Convert everything in the data from the line containing "Focus the picture change time field" down to the line containing "(x=460, y=83)" into a JSON list of strings, one string per line and no blank lines. Leave the pictures out of your list.

### Data shown
──────
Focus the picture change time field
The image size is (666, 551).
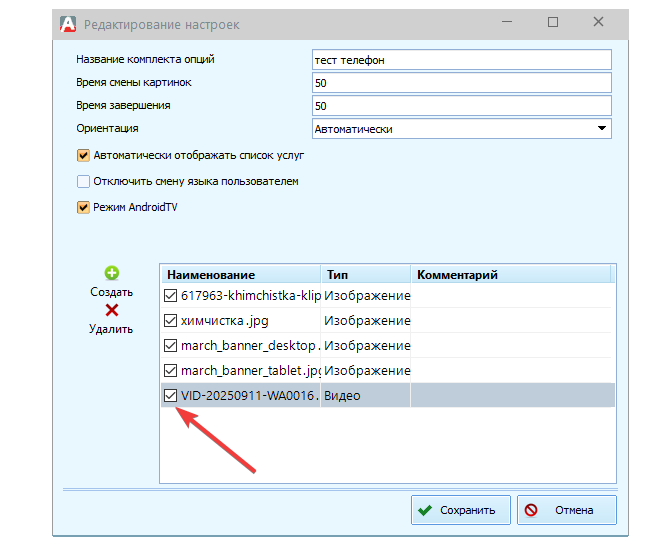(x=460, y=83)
──────
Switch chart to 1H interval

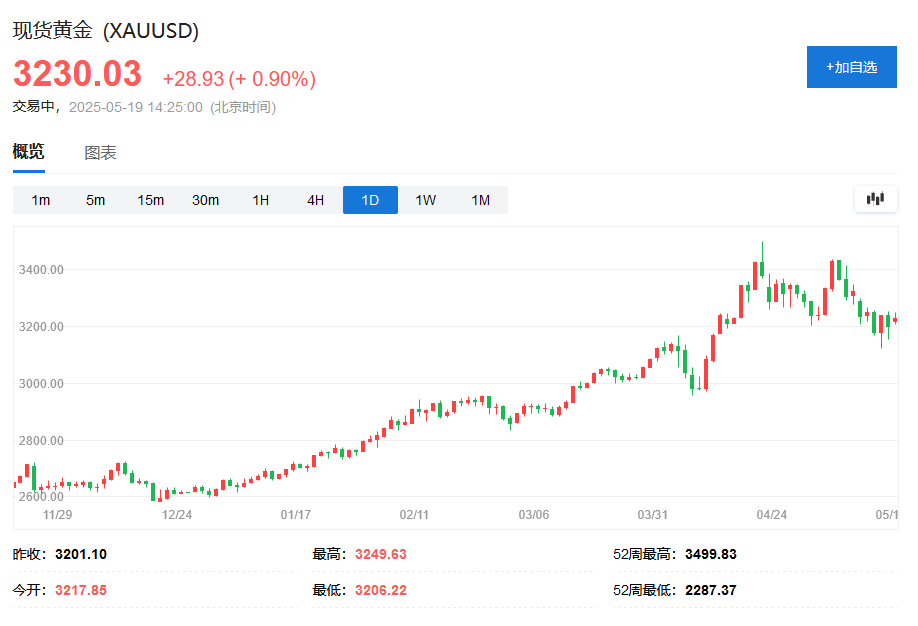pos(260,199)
──────
### Expected output
[
  "Focus the picture change time field",
  "The image size is (666, 551).",
  "(x=460, y=83)"
]